Баба Женя сделала козыречком черную, плохо гнущуюся ладонь, прищуристо посмотрела в небо.
— Да как леса вокруг деревни повырубили, сразу и жить стали. В те поры по старицам много сухостою дуплистого было, вот в дуплах сперва жили. А до этого сроду в скворечниках не видела. Она ведь, касатка-то, не воробей, дичится народу, скотины, а теперь куда ей без гнезд-то? Вот и подалась на постой к скворцам…
Правильно бабка рассудила. И верно, куда деваться? Вырубают дуплистые деревья, вообще леса, и тут волей-неволей пойдешь на сближение с человеком. Да только ли стрижи прибиваются к людям? Смех ведь сказать — ворона сложила гнездо на дикой высокой яблоне в огороде за баней…
И все же рассказ мой был бы неполным, не проведи я такого опыта.
На другой год придумал сделать у одного скворечника съемную крышку. Скворцы мне были неинтересны, и, пока они выводили птенцов, крышку я не снимал. А вот когда поселились стрижи, снял в первую же неделю. Посмотреть: что и как там? Сделал это, само собой, без хозяев, осторожно и быстро. В дуплянке на утрамбованной скворчатами гнезде-подстилке лежало два белых продолговатых яичка. Я подумал, что кладка еще не окончена, и закрепил крышку на место.
Но больше они и не снесли. В тот же вечер стрижиха села парить. И вроде бы не одна парила: иногда ее подменял самец.

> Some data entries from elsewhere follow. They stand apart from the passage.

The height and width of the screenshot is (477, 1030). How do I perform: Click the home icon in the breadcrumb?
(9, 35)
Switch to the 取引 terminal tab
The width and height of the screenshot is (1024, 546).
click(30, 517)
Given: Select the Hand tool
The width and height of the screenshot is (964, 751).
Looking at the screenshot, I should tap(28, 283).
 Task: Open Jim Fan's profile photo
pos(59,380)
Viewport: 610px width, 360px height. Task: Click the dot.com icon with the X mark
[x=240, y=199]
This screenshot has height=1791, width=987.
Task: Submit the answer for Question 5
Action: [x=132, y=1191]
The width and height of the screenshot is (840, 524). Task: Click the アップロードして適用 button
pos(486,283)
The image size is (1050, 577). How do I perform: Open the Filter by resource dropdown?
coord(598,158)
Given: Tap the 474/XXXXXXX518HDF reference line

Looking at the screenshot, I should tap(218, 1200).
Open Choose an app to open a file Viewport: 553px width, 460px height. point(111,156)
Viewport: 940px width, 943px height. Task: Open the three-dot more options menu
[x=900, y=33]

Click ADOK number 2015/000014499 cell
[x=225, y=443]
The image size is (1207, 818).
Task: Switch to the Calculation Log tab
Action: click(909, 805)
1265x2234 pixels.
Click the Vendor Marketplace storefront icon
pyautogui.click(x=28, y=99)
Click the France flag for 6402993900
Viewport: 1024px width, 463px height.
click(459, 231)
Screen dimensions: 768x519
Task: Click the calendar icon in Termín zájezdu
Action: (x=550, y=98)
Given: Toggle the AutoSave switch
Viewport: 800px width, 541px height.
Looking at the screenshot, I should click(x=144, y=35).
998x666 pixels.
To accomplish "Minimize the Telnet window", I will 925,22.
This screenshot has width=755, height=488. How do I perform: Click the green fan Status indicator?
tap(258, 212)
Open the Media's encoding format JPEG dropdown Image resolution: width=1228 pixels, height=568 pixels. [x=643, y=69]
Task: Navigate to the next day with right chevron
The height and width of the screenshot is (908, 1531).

Несколько раз из дуплянки выныривал один и тут же залетал другой стриж. Непостижимо, как сидящий на гнезде стриж угадывал реющих в небе сородичей, призывно вскрикивал, и те немедленно появлялись рядом. И уж кто тут есть кто, уследить было совсем невозможно: стрижи парами, стайками, в одиночку подлетали к скворечнику, на секунду цеплялись к летку, улетали, снова возвращались — и так до позднего вечера, до глухого ночного часа.